Biochamber

The biochamber is a Gleba-era production building with a broad recipe set, many of which are exclusive to it or shared only with Gleba-related production. It is used to process local biological materials into intermediate goods, and it also serves as the main building for several unique biological and spoilage-based recipes.

Nutrients are a central part of its operation: they are required both as fuel for the biochamber and as an ingredient in several recipes, including artificial soil production.
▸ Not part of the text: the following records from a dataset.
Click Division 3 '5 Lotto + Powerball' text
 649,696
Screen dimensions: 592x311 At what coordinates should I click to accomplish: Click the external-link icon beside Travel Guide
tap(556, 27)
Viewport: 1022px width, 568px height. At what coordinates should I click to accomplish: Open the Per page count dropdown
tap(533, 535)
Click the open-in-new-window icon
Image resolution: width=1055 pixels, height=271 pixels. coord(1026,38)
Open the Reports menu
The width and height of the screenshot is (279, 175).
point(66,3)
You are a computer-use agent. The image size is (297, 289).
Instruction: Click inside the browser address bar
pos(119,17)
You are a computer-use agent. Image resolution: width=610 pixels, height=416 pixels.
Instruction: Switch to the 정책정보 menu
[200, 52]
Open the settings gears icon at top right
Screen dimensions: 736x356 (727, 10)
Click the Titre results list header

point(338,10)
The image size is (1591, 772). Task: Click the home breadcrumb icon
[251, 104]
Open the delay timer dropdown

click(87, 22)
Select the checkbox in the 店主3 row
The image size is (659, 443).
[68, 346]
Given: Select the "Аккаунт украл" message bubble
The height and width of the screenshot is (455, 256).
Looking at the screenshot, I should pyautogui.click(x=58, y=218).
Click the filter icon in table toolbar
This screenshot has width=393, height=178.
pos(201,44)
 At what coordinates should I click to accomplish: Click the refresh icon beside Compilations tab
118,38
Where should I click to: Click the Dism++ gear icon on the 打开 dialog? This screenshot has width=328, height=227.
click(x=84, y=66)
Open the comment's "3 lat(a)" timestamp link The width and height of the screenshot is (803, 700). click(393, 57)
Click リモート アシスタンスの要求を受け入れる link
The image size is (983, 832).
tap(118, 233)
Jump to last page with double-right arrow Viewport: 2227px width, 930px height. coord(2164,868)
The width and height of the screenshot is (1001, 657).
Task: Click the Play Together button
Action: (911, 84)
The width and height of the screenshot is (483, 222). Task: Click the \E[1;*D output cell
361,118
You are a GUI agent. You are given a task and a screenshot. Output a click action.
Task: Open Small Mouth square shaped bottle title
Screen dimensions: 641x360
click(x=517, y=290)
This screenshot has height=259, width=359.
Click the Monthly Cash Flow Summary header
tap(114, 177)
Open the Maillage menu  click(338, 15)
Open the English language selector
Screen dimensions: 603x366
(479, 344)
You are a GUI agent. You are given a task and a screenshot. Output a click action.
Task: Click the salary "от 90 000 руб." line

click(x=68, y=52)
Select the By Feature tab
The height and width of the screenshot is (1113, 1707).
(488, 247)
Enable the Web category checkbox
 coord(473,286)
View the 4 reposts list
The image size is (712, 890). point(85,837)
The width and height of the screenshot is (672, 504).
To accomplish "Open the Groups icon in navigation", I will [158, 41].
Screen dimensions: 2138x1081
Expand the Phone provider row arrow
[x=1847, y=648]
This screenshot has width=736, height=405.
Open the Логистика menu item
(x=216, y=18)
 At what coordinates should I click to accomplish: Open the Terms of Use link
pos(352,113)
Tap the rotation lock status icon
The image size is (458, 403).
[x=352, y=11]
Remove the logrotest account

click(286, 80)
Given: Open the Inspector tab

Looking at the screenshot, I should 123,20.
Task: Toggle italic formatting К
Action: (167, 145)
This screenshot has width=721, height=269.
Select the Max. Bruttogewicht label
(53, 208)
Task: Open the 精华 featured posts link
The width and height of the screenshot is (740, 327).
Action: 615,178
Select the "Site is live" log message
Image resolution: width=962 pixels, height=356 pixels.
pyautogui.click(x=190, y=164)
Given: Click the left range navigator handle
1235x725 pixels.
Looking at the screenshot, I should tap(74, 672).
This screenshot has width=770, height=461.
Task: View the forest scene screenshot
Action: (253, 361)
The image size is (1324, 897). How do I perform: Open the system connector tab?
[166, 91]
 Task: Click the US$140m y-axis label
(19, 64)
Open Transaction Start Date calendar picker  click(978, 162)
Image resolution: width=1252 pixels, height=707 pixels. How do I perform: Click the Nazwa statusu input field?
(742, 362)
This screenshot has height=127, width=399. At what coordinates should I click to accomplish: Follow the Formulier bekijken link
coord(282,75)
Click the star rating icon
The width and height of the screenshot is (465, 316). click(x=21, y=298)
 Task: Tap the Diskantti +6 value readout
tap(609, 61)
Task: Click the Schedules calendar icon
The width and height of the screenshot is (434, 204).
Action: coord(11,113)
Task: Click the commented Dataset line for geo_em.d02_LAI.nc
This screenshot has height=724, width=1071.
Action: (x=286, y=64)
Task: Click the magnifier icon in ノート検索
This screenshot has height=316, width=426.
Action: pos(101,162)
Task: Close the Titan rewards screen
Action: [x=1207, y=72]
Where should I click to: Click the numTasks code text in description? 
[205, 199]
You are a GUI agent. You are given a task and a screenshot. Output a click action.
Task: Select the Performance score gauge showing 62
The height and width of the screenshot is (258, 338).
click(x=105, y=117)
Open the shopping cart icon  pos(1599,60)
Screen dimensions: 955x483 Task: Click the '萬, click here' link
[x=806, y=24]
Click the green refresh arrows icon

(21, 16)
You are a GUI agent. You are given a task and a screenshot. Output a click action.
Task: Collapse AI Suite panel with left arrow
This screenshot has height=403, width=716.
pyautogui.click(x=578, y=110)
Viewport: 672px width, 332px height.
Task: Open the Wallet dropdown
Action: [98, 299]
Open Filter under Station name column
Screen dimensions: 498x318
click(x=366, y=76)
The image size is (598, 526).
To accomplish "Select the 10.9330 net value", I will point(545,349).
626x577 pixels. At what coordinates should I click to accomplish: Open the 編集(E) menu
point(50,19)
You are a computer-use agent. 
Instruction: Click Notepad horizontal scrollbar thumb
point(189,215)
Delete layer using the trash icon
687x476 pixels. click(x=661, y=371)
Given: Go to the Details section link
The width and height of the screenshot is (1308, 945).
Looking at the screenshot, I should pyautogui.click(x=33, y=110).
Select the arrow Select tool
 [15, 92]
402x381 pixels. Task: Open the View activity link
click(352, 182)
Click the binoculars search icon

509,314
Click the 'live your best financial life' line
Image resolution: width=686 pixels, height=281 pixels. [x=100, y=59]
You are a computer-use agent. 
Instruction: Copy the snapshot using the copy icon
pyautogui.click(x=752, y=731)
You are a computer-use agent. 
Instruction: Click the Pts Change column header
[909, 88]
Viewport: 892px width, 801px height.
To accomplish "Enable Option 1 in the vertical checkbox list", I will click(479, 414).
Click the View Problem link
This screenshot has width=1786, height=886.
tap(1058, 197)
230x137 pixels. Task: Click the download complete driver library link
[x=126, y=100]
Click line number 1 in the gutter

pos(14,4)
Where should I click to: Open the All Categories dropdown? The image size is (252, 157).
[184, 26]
The building can also produce nutrients from multiple sources, such as yumako mash, bioflux, spoilage, fish, and biter eggs, making it a key conversion point in the biological production chain.

Its recipe pool includes:

• Yumako processing, which turns yumako into yumako seed and yumako mash.
• Jellynut processing, which turns jellynut into jellynut seed and jelly.
• Bioflux production from yumako mash and jelly.
• Pentapod egg and Agricultural science pack production, both tied to Gleba.
• Iron bacteria and copper bacteria production, plus their cultivation recipes using bioflux.
• Fish breeding, which returns raw fish and is available from the biochamber or chemical plant.

The biochamber is also used for several stable products that are unaffected by spoilage:

• Carbon fiber from carbon and yumako mash.
• Rocket fuel from jelly, and also a separate rocket fuel recipe from solid fuel and light oil.
• Biolubricant from jelly.
• Bioplastic from bioflux and yumako mash.
• Biosulfur from spoilage and bioflux.
• Burnt spoilage, which converts spoilage into carbon.
• Heavy oil cracking to light oil and light oil cracking to petroleum gas, both as chemical plant recipes.
• Wood processing into tree seeds, which is available on Nauvis.

Because so many of its outputs are biological intermediates, the biochamber is a major bridge between food-like raw materials, nutrient generation, and advanced Gleba manufacturing. It is especially important for maintaining closed loops: yumako and jellynut processing support nutrient and bioflux production, while bioflux in turn enables more advanced recipes such as bacteria cultivation, bioplastic, and agricultural science packs.